How To Kill Staging Without "testing In Production"

Revelry Labs

Unleashing Human Potential with Technology

An illustration of a person standing on a stage, pulling the rope to a long blue theatre curtain.

How to kill staging without “testing in production”

Most software teams have left behind the Waterfall(1) methodology in favor of approaches that move faster and flex more to accommodate changes and maximize the value of feedback. One thing that has come more slowly, though, is the movement away from waterfall-ish delivery practices like release schedules, code freezes, and extensive QA passes in a staging environment. Many of us hear stories from successful engineering organizations about shipping to production many times a day, but getting there ourselves can be easier said than done.

Kill staging?

The problems with staging environments have been pointed out before(2):

  • They require constant maintenance to stay in sync and up-to-date. As these changes accrue over time, many organizations lose track of the steps that would be required to rebuild the environment from scratch.
  • Staging data and usage patterns don’t match production, reducing the value of your testing.
  • As different people use staging simultaneously, their data and settings interact, injecting uncertainty and adding communication overhead: “Please nobody run any transactions on staging this afternoon while I’m testing the new TPS reports.”
  • Verifying changes in staging becomes a bottleneck in the release process, which can have cascading effects in the form of merge freezes and pull request backlogs.
  • It costs money to keep a separate environment running all the time.

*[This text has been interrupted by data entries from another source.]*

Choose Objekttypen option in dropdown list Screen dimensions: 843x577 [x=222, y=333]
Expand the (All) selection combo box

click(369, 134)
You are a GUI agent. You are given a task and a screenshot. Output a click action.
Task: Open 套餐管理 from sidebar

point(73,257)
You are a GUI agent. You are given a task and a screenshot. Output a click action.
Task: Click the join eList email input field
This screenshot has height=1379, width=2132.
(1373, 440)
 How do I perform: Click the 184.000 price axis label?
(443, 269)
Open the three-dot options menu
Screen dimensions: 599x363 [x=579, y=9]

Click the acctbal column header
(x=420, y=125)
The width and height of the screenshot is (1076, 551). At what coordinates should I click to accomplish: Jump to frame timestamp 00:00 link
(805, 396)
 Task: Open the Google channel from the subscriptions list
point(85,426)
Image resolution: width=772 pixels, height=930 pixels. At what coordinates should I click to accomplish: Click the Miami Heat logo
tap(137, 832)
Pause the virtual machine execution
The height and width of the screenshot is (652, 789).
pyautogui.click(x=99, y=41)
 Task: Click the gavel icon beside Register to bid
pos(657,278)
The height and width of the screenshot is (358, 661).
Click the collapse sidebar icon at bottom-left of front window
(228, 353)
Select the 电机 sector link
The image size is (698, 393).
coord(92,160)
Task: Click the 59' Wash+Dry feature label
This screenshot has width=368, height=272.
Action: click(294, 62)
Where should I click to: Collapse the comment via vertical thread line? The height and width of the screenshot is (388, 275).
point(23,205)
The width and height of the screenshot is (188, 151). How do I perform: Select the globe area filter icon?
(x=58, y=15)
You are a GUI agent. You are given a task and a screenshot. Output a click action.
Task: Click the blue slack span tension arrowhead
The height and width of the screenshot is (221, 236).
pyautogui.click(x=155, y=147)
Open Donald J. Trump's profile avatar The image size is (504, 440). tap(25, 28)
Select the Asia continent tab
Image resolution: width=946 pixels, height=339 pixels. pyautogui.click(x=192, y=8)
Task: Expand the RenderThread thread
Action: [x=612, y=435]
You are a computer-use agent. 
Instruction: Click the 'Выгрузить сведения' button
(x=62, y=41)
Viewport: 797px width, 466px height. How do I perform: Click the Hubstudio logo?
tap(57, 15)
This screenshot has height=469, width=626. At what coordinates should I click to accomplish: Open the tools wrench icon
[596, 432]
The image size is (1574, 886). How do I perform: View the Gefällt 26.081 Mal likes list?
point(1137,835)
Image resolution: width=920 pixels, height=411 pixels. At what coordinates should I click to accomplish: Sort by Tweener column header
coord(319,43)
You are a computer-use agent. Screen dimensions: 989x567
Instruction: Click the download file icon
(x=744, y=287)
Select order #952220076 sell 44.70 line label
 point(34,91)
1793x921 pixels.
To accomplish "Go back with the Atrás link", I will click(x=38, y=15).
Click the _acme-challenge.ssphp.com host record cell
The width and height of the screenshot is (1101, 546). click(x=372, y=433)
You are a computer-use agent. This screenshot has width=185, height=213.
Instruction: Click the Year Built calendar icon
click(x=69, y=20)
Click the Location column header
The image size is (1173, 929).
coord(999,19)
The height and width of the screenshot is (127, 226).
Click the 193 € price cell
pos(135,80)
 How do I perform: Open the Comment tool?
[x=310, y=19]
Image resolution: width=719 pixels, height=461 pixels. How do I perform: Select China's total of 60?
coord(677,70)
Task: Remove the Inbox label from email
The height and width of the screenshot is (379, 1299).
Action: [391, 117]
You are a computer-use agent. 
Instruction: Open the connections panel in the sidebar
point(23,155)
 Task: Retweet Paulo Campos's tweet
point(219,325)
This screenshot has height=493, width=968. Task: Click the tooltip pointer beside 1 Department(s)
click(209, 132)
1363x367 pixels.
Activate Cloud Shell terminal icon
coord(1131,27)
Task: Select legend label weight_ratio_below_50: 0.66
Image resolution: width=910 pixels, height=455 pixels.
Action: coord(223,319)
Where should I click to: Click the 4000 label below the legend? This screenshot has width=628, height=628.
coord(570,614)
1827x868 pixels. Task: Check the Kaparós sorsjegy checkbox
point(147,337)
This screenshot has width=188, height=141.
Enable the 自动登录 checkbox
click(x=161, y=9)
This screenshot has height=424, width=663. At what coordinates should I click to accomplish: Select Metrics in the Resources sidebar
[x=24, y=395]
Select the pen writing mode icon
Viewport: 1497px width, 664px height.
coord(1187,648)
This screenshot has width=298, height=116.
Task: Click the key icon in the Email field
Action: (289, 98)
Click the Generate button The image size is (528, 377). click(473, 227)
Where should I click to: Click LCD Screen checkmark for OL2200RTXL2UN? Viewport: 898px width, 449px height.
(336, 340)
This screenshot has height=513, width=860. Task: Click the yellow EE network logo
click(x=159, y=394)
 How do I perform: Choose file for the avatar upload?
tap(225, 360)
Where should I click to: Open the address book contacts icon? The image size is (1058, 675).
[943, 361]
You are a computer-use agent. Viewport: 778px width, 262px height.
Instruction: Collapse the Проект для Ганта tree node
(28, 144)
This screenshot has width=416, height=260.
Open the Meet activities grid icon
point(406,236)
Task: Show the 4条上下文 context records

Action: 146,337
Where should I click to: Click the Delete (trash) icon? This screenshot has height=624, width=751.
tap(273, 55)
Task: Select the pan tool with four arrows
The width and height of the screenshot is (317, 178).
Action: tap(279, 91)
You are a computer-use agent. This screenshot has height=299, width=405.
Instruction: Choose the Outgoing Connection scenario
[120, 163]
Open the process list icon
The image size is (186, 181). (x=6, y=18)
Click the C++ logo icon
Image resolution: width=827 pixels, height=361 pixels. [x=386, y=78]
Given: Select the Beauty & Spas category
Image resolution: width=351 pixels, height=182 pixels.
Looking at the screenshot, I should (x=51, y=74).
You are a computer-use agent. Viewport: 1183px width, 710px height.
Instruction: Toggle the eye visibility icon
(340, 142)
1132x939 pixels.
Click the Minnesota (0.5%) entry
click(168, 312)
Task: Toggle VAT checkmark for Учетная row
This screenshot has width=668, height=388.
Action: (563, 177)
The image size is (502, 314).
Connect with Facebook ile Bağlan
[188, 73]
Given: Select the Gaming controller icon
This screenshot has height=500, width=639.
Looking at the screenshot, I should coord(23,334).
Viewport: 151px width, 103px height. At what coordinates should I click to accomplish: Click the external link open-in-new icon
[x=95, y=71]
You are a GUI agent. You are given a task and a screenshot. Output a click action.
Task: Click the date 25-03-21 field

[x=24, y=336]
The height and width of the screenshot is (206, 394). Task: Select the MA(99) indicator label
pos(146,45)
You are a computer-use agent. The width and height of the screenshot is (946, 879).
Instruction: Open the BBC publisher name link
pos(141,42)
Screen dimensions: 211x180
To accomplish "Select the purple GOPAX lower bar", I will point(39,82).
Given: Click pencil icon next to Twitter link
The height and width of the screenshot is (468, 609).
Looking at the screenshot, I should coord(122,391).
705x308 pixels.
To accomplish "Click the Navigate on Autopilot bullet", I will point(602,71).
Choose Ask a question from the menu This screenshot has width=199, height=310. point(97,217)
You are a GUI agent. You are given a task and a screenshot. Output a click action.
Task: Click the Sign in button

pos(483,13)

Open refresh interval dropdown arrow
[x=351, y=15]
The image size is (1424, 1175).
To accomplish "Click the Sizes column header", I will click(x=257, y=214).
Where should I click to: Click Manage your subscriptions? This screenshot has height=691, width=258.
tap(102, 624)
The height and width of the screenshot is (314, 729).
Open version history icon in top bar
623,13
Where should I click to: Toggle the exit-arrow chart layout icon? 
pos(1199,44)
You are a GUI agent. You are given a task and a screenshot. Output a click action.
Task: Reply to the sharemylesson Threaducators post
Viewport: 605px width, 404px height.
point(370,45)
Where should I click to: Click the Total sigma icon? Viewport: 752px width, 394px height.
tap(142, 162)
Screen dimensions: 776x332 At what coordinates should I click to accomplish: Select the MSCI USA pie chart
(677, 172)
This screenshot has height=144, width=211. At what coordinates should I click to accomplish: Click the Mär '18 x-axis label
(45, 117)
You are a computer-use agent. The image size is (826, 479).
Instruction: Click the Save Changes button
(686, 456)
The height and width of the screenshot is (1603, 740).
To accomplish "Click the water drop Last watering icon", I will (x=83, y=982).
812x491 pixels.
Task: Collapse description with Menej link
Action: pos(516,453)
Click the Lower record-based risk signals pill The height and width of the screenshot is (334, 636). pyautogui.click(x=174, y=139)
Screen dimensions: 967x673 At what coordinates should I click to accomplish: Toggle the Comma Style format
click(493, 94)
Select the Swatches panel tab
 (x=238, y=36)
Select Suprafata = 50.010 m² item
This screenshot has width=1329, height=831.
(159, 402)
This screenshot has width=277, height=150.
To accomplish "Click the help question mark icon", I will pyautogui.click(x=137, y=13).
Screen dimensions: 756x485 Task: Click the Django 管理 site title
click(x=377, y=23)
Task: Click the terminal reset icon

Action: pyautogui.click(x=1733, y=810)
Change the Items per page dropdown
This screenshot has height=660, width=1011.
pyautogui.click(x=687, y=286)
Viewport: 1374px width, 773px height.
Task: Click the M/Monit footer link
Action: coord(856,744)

There’s also a lot of good advice out there on practices that can help an organization move away from staging:

  • Have excellent automated testing and use a continuous integration service.
  • Invest in excellent error reporting and monitoring in production so you can catch problems immediately.
  • Deploy code and enable features in small increments to reduce risk and make it easy to track down what went wrong.
  • Use feature flags to separate “deploying the code” from “releasing the feature,” protecting real users from new code until it’s been verified.
  • Toggle the feature flags on for internal and/or alpha users to perform QA and other validation in production, while keeping an eye on that awesome monitoring.

But is that enough?

Some organizations can make “test in production” a reality, but there are many who aren’t there yet or may not ever want to get there.

Feature flags are great for rolling out features, but I think trying to use them to reduce all kinds of risk in production can become ineffectual quickly. Even in the simplest examples, the code branches introduced by feature flags are a form of technical debt that needs to be cleaned up later. This makes the overhead questionable for small bug fixes that nonetheless can introduce risk. On the other end of the scale, trying to use feature flags to cordon off an extensive refactoring can quickly result in lots of extra complexity and quite a substantial amount of tech debt. I’ve seen dogmatic use of feature flags result in a “bolt it on” culture where engineers would rather duplicate and tweak code for each flag combination than revisit any existing designs for fear of introducing non-flagged changes or unexpected interactions.

Another thing that’s easy to neglect is that implementation in agile teams is often done without complete feature specifications, and it’s very helpful to get additional perspectives on the changes before they’re deployed. Sure, feature flags allow internal testers to access features before they’re generally available, but I think it’s better to tighten the feedback loop even more and get input from QA, design, product, and other stakeholders before changes get merged.

The missing piece? Review Apps

The best development experiences I’ve had were on teams that used some kind of “review app.” A review app is a standalone copy of your app, generated automatically from each pull request, and allowing the changes from that pull request to be tested in isolation. Doing things this way has many of the advantages of staging environments and few of the drawbacks:

  • Get feedback from QA, product, and stakeholders more quickly, even simultaneously with code review.
  • Allow code reviewers to play with the code in action without having to pull it down and run it locally.
  • Ship every PR to prod with confidence so you can keep moving forward, avoiding scary, bloated deployments and merge freezes.
  • Deployments are reproducible, and every review app is fresh and up-to-date.
  • Each feature gets its own isolated environment, avoiding the confusion of a shared application state.
  • Just deploying the review app forces the team to understand and document all of the things that need to be done to pave the way for the feature to be used, such as environment variables or dependencies on other systems, features, or settings.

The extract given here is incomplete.